Ketogenic diets- the newest weight loss craze- are immensely popular. Your social media feed will tell you that much. But what are ketogenic diets, exactly, and are they healthy?
What are Ketogenic diets?
Ketogenic diets invoke a process called ketosis, in which carbohydrate is severely restricted in order to shift the body’s metabolism from carbohydrate to fat. Normally, the body prefers to run on circulating blood sugar from carbohydrates, as the metabolic pathway to break down carbohydrate is much easier and faster than fat or protein.
When carbohydrate is all but removed from the diet, the body is forced to burn fat for energy as a primary fuel source- this is ketosis. Stored fat molecules are broken down into molecules called ketone bodies (or simply ketones), which will generate enough energy until carbohydrate is consumed again.
Ketosis usually occurs after 2-4 days of eating less than 20-50 grams of carbohydrate each day: that’s about 2 slices of bread, or 1 banana.
Now, while all of this may sound doable and even good (Hey! Fast Weight loss! Immediate Gratification!), there are major downsides to a ketogenic diet, and very little benefit.
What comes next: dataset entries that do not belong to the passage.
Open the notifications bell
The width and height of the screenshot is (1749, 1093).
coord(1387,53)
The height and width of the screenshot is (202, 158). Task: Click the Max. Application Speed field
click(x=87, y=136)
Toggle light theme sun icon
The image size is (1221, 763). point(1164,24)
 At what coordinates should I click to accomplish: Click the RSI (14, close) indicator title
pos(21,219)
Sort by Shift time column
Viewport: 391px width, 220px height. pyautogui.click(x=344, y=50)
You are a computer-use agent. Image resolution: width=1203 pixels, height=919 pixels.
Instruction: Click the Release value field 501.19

Dangers and Detriments of a Ketogenic diet
There is strong evidence showing that a ketogenic diet reduces seizures in children with uncontrolled seizure disorders. For this reason, ketogenic diets have been used sparingly as an alternative resource for treatment in children who have not responded to medication.
However, the benefits stop there. Thus far, no studies have supported the use of ketosis in the treatment or prevention of any other neurological conditions or diseases.
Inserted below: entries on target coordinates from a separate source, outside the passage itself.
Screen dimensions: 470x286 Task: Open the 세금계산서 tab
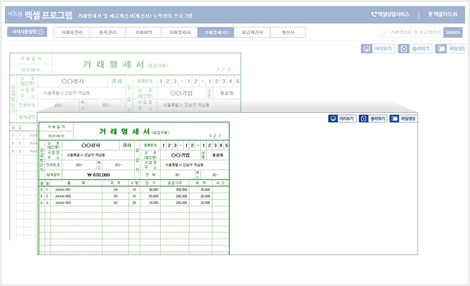tap(252, 33)
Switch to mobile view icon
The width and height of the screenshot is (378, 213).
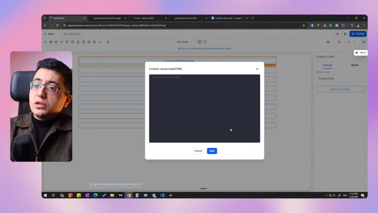point(205,42)

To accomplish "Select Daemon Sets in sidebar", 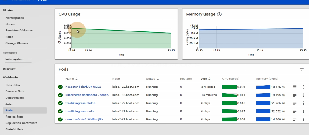I will (15, 91).
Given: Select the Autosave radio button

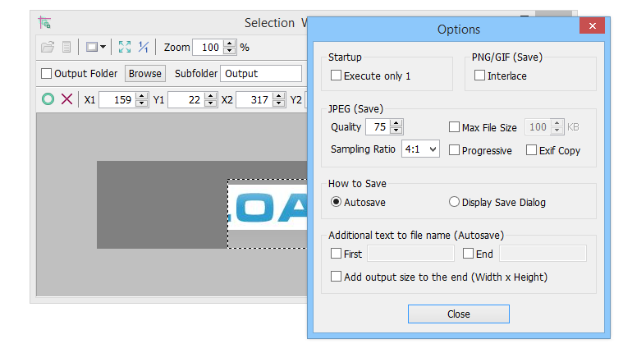Looking at the screenshot, I should [336, 202].
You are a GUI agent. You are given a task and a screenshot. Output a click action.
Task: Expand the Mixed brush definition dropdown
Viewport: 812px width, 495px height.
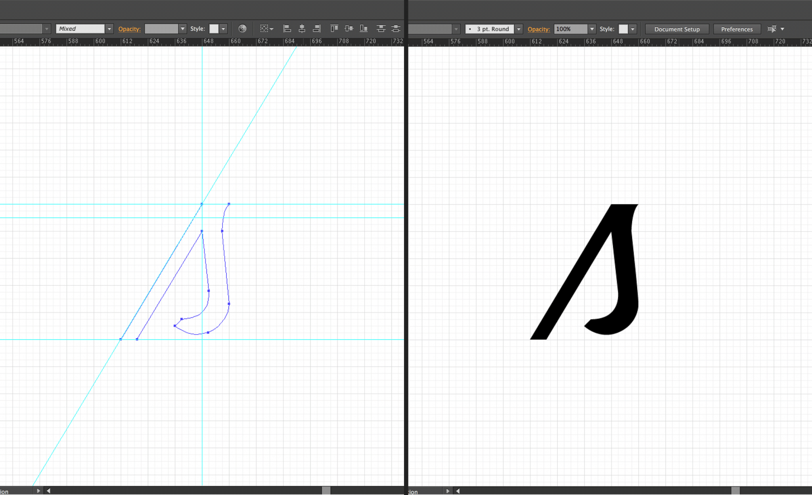point(109,29)
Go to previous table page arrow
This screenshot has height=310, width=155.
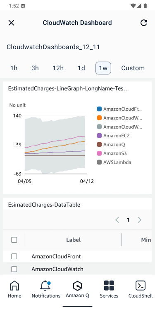click(x=117, y=220)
For most consumers interested in a ketogenic diet, weight loss is the primary motivating factor, largely thanks to heavy marketing campaigns for ketogenic diet aids. Previous research has shown that ketogenic diets may lead to faster weight loss than moderately low carbohydrate diets, but the difference in weight loss tends to disappear over time.
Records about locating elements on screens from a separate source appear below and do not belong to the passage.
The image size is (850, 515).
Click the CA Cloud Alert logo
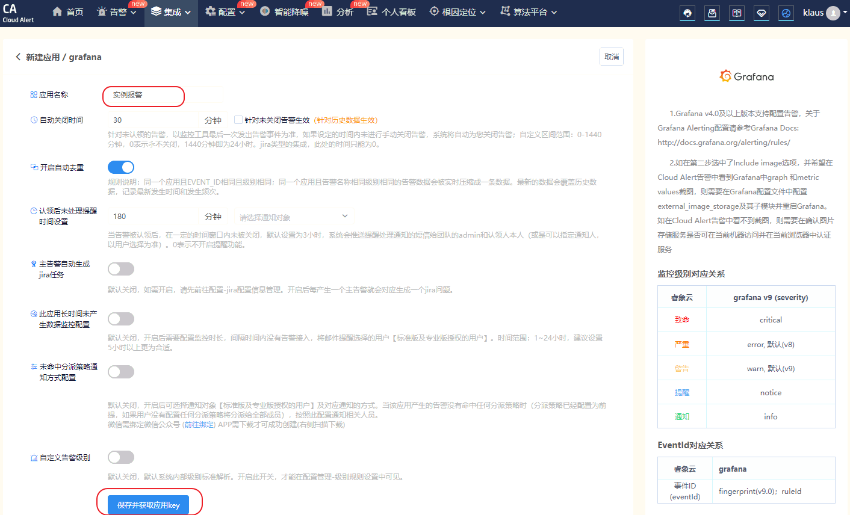[x=17, y=13]
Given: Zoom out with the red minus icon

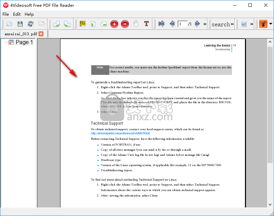Looking at the screenshot, I should 125,24.

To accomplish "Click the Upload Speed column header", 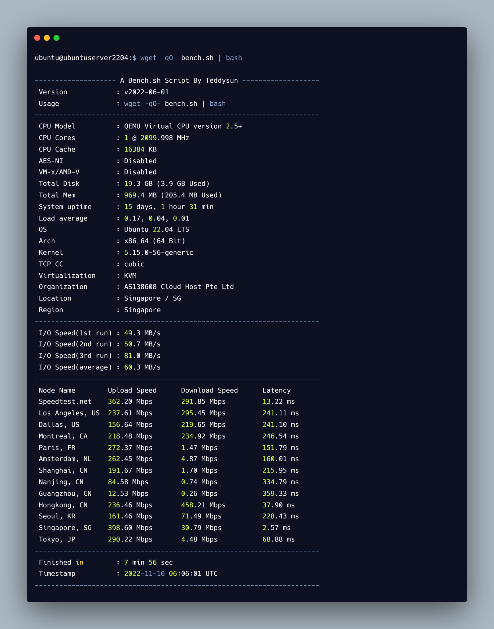I will point(132,390).
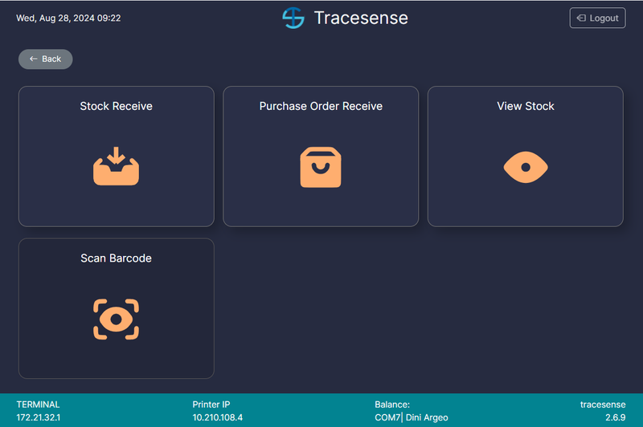Click the exit arrow icon inside Logout

coord(581,18)
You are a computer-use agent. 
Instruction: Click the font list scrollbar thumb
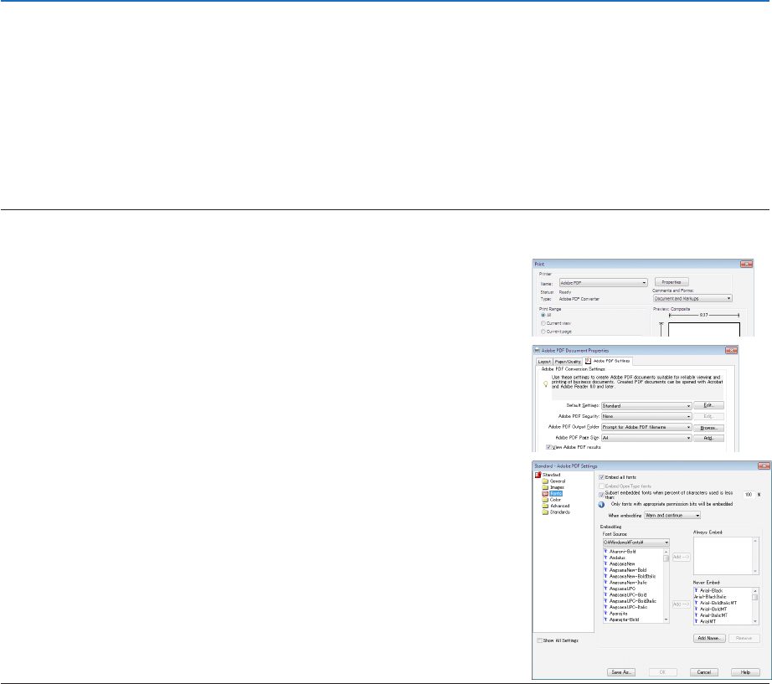[666, 558]
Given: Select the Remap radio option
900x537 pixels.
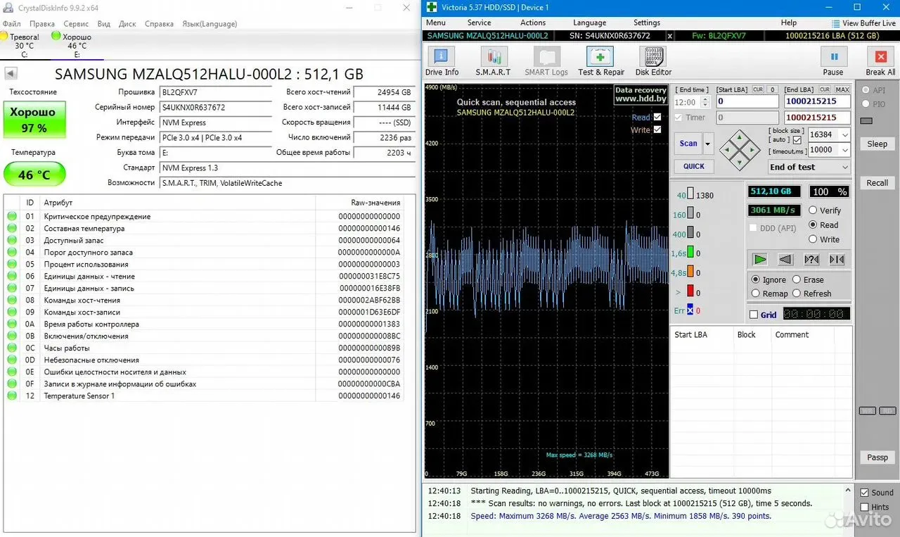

Furthermore, the period of maintenance is much shorter for ketogenic dieters; weight regain is much higher and is often not lost long-term. The opposite is true for other, more moderate diets.
Officials from large health organizations and universities like the Mayo Clinic and Harvard Health have warned against the possible dangers of ketogenic diets, and have expressed concern over the long-term efficacy of ketogenic diets in weight management. Because it is impossible to healthfully adhere to a ketogenic diet for a long period of time, weight loss achieved during a ketogenic diet has a yo-yo effect.
While advocates of ketogenic diets will espouse the benefits of weight reduction, studies have consistently shown that long-term diets that promote lasting weight loss significantly improve lifespan and vitality, whereas diets that cause large fluctuations on the scale in either direction do the exact opposite. In fact, studies have shown that yo-yo dieting negatively affects lifespan, increasing risk for cardiovascular disease.
Additionally, side effects of ketosis can be severe, including but not limited to headache, weakness, dizziness, nausea, fatigue, muscle cramps, constipation or diarrhea, skin rash, vitamin and mineral deficiencies, bone loss, and potential ketoacidosis- a more serious condition in which ketosis goes too far, leading to loss of consciousness, coma, and potentially death.
If you’re interested in a ketogenic diet for weight loss, it’s best that you consider the safety and long term efficacy of this diet. In reality, there are far better, safer, and more effective options available.